After the rant the first person said she would make him the 'gay marriage is wrong" cookie..... I think this guy went at this from the wrong angle.... this should be presented, not as a christian thing, but as a business owner having control over their business decisions.
double concur. lame stunt. we would have been more cleaver. people seriously need to step out of the way and let the pros do their job. James O'Keefe wannabee
This whole pro- and anti-gay commerce BS is nothing more than just that. BS. It doesn't matter if it's gay money, straight money, libtard money, rightwing money, elderly money, whatever - it pays the bills.
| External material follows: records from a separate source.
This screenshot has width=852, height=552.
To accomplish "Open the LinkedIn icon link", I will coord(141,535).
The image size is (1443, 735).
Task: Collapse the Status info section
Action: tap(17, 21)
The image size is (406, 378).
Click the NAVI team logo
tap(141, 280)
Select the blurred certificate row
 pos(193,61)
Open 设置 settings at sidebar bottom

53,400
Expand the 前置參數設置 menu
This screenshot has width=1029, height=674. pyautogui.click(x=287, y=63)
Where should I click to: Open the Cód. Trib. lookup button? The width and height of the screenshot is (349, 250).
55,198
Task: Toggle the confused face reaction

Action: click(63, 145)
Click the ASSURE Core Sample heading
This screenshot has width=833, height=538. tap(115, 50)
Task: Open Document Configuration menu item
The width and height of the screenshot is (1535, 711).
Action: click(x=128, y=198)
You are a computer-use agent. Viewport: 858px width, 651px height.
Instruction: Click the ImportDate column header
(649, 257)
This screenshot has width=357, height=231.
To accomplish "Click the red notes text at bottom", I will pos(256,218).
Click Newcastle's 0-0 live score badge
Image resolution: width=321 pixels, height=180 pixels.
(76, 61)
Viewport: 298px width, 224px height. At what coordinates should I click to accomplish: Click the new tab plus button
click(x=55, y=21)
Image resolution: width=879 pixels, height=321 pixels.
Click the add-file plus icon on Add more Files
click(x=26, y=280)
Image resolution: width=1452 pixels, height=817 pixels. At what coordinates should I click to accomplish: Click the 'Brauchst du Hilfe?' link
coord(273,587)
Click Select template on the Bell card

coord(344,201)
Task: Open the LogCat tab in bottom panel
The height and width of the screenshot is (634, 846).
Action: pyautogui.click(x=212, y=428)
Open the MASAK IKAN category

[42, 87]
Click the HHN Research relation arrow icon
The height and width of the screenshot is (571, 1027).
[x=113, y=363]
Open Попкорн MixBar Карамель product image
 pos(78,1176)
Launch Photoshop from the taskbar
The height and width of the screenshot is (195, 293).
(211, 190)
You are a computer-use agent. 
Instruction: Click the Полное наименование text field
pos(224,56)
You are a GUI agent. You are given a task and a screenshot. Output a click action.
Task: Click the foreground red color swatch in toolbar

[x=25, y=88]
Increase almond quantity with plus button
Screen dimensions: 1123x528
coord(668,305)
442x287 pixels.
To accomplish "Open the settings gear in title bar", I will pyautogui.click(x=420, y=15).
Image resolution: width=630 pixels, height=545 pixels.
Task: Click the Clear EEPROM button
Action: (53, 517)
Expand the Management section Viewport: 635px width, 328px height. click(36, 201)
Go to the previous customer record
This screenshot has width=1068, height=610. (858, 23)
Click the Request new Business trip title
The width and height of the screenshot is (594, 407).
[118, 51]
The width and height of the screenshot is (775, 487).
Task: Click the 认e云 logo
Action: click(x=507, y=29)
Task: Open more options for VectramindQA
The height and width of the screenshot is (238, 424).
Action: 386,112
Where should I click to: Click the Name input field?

If a bakery (not the biggest profit margin business in the world, BTW) can turn away business, then that's their business - and their right. But I can't see throwing away business - hell, if I had a "gay bakery' (meaning what - sells only maple bars, or donuts with holes, but not both? I didn't know baked goods had genders...) I'd make him his stupid cake - because I'd make money for doing it.
What I really want to know - is what the he!! is a "pro-traditional marriage cake" anyway? It all sounds like a stunt worthy of some weird leftist commie-anarchist group rather than something real. I'll give you one even better - what about someone who is both gay and Christian? Hmmm...
That was the entire point. It was to demonstrate the double-standard. It was an illustration in absurdity to logically show the contradiction inherent in the legal rulings. It wasn't made in good faith or for any other reason.
The thing I think is telling is that it wasn't just one bakery, but thirteen separate bakeries. One or two and one can dismiss them as outliers. Thirteen becomes a statistically-significant sample size.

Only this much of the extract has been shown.